**YOUR ASSIGNMENT**
Write out again only the lines between the one with "The height and" and the end of the records below, both ends counted, and don't include the pictures.

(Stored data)
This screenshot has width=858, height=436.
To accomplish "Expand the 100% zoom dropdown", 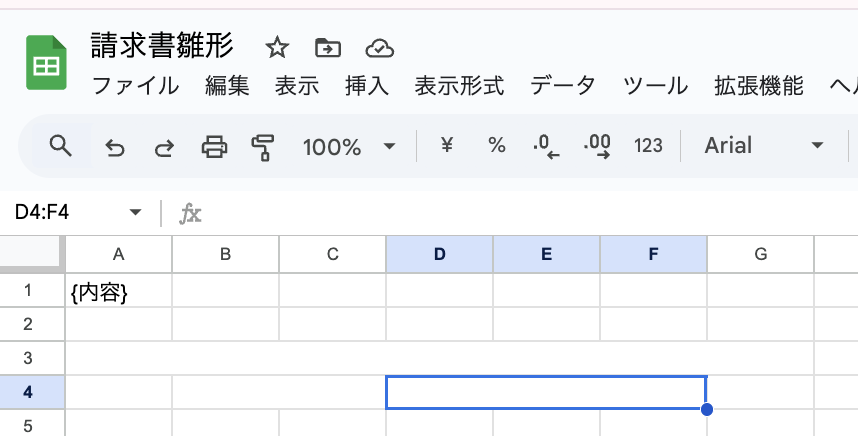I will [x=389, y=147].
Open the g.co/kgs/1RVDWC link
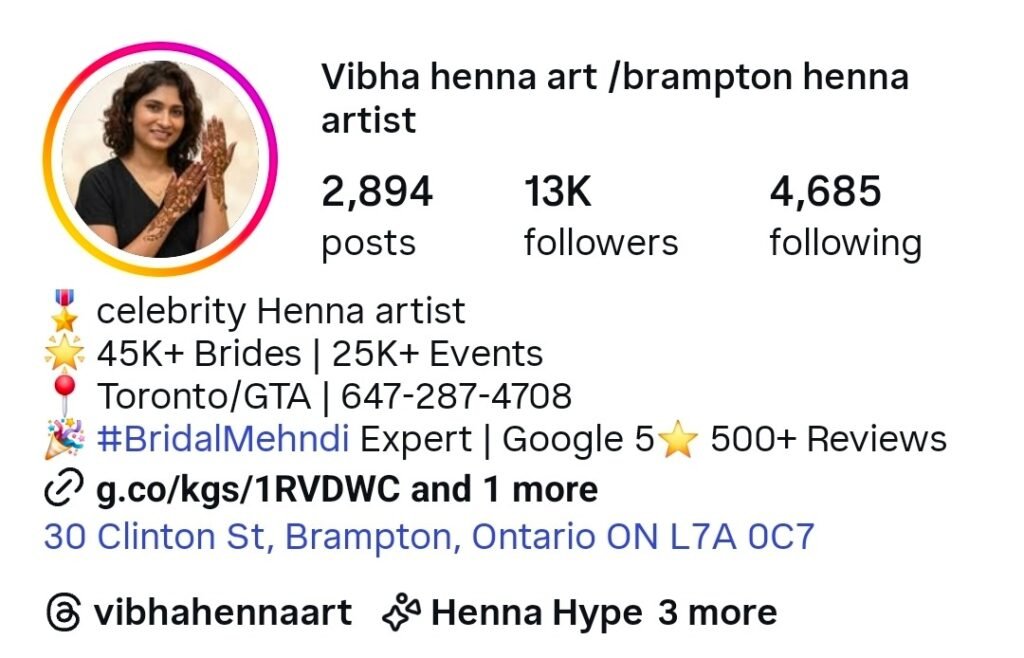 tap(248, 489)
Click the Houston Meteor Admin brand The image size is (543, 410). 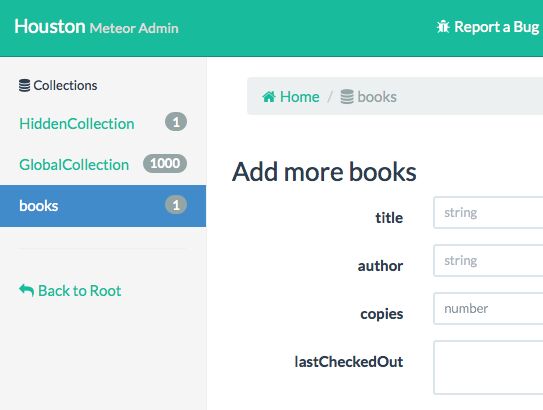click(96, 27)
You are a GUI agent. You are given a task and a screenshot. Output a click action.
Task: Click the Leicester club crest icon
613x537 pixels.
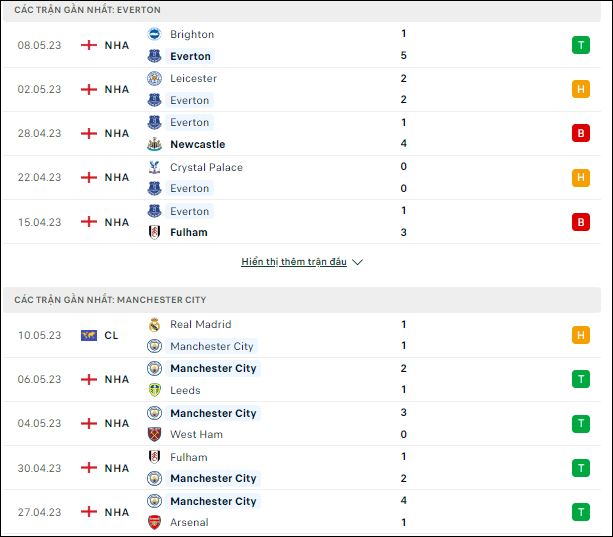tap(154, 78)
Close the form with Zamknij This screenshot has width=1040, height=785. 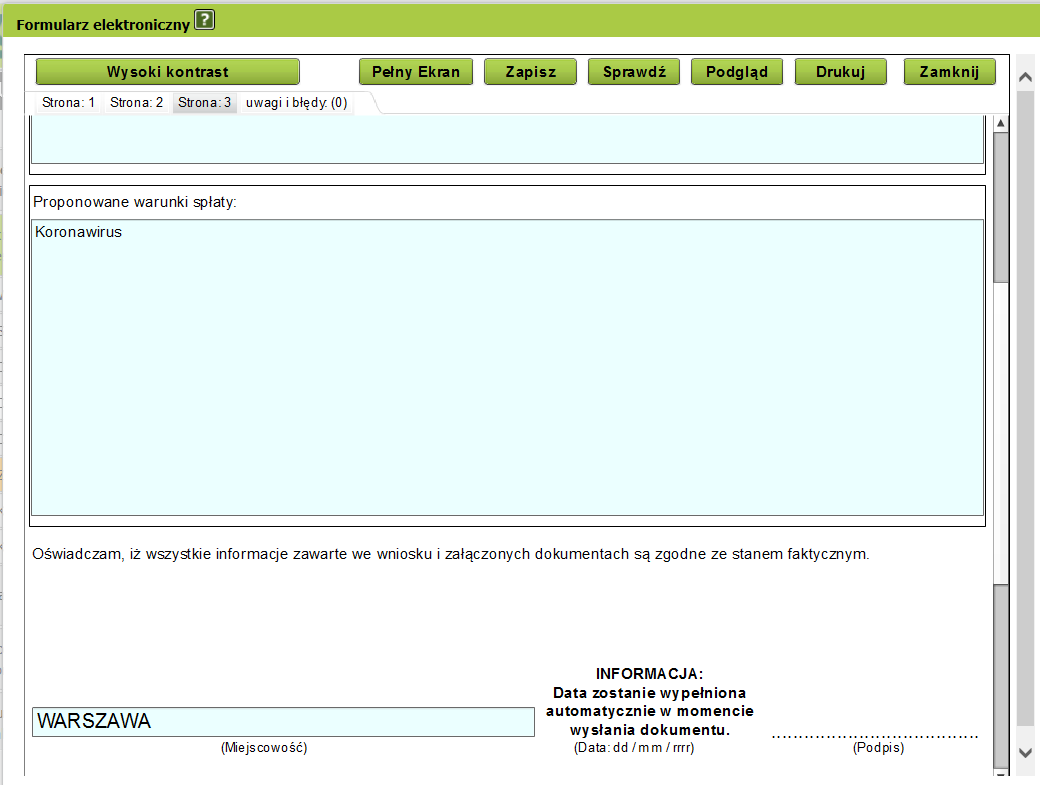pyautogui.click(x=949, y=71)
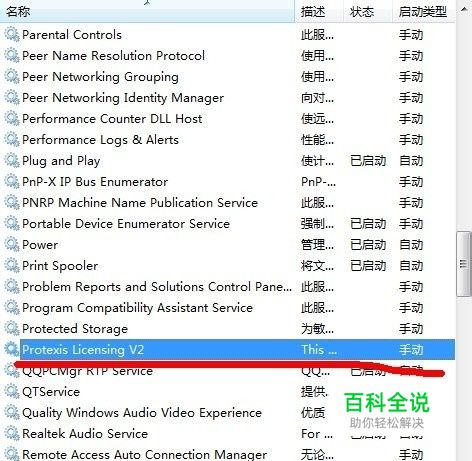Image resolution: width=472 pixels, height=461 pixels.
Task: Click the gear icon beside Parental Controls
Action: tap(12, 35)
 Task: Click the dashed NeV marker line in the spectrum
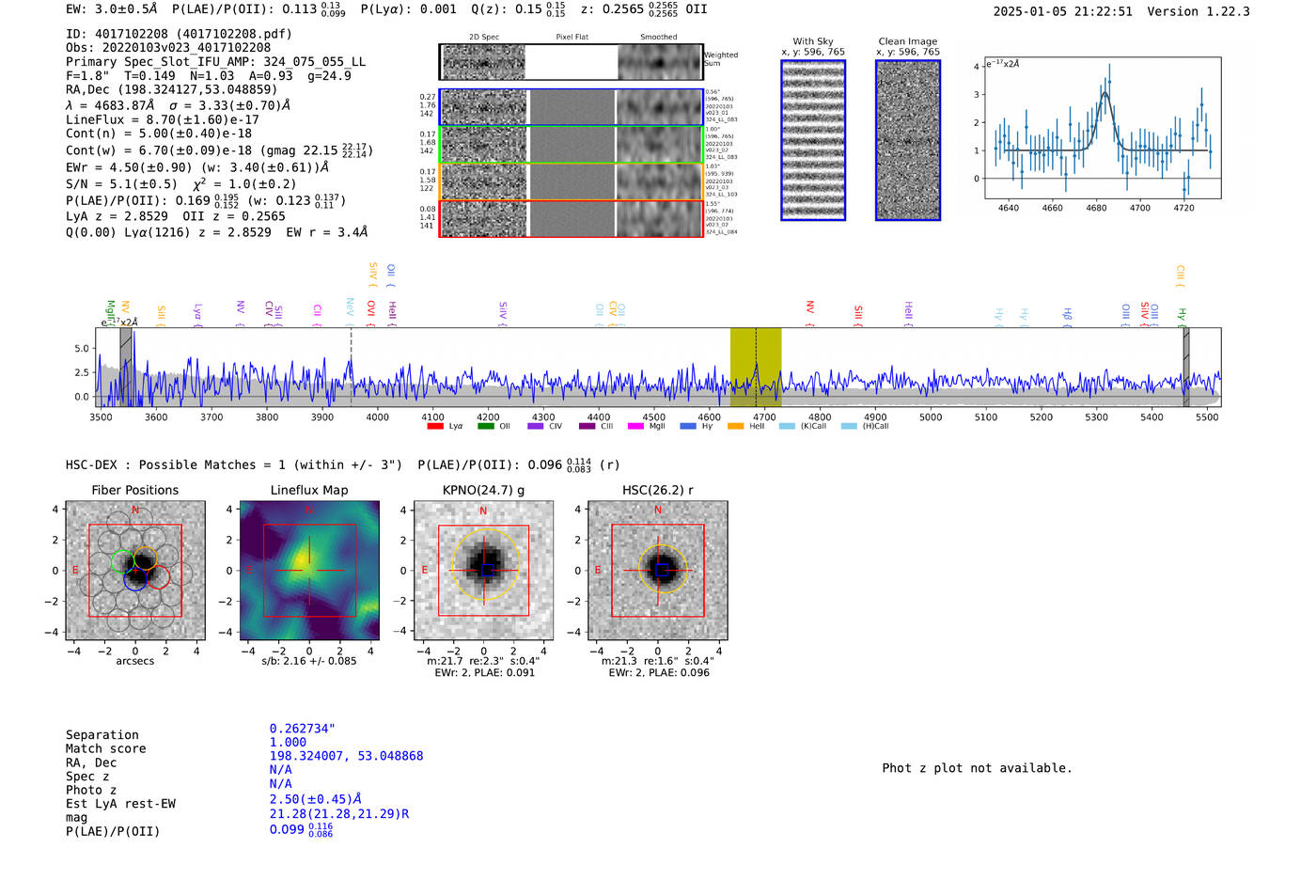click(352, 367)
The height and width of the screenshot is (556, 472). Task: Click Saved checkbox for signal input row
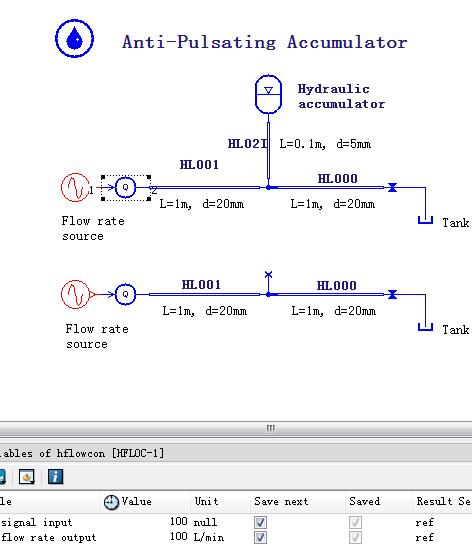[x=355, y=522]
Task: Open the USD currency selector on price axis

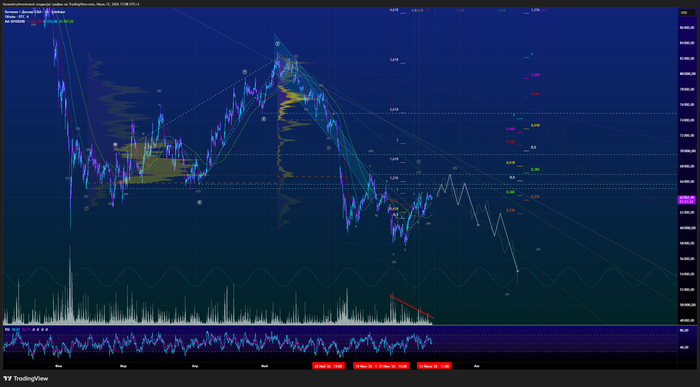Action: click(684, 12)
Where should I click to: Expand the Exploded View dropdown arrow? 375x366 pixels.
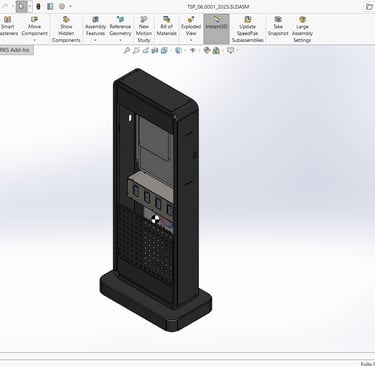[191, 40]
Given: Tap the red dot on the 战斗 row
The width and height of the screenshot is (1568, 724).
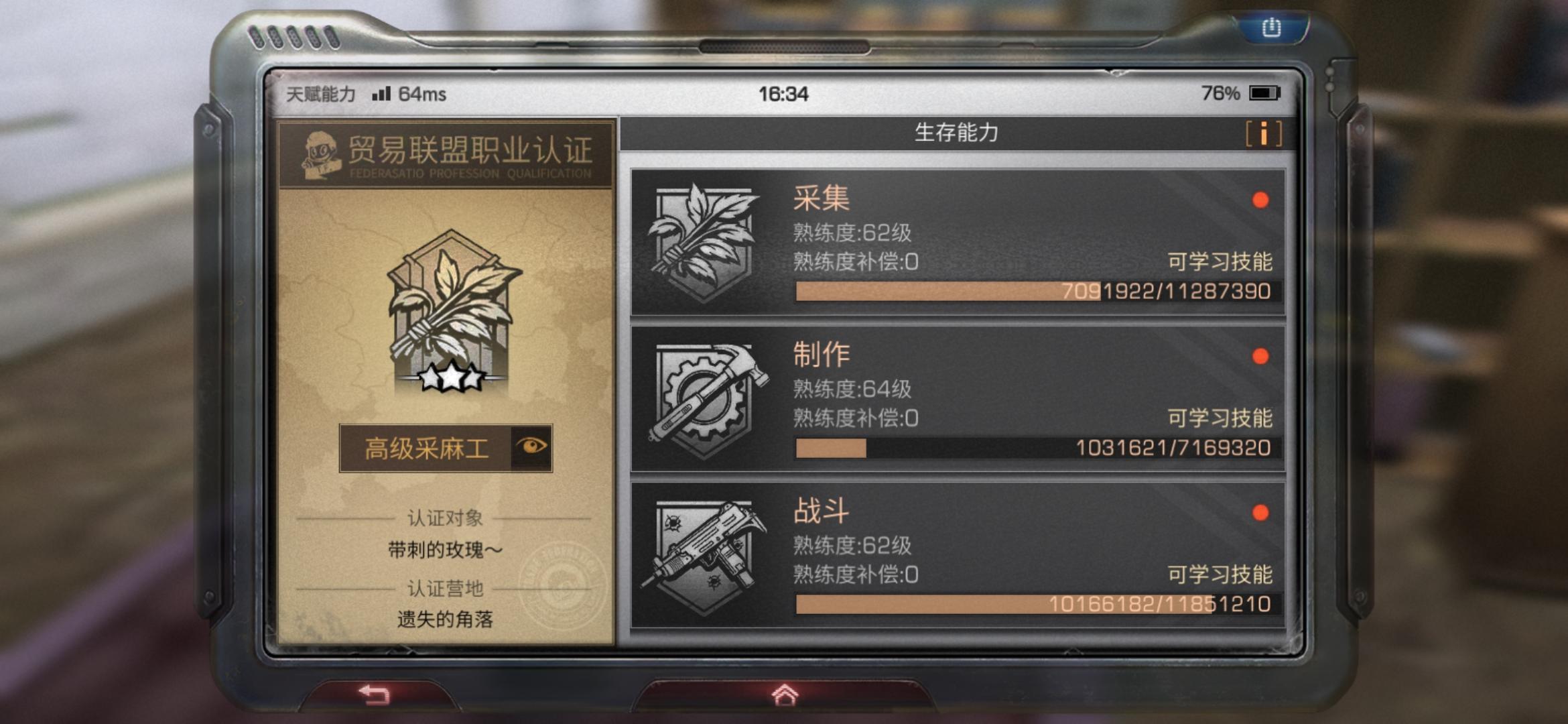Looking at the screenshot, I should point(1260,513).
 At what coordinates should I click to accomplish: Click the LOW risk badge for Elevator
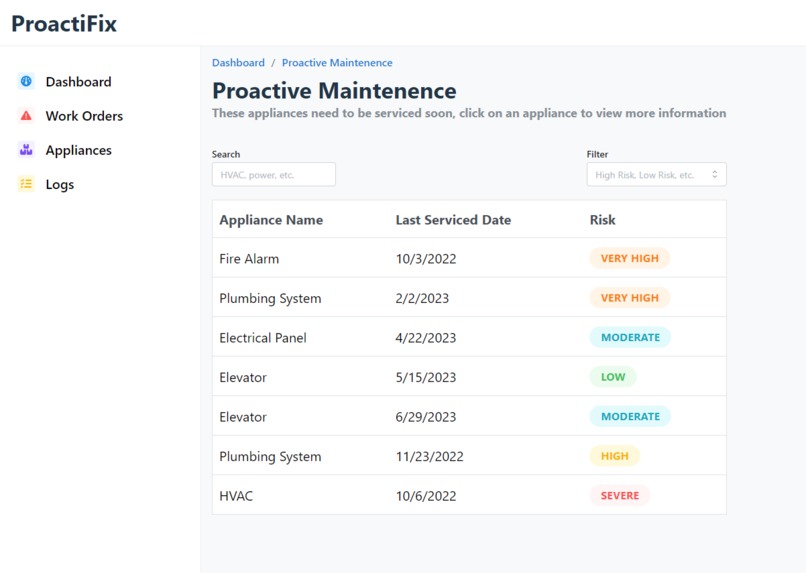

**WRITTEN SOLUTION**
The height and width of the screenshot is (556, 472). Task: Click Saved checkbox for signal input row
[x=355, y=522]
Task: Open the USD currency selector on price axis

Action: click(684, 12)
Where should I click to: Expand the Exploded View dropdown arrow? 375x366 pixels.
[191, 40]
Given: Tap the red dot on the 战斗 row
The width and height of the screenshot is (1568, 724).
Looking at the screenshot, I should point(1260,513).
 At what coordinates should I click to accomplish: Click the LOW risk badge for Elevator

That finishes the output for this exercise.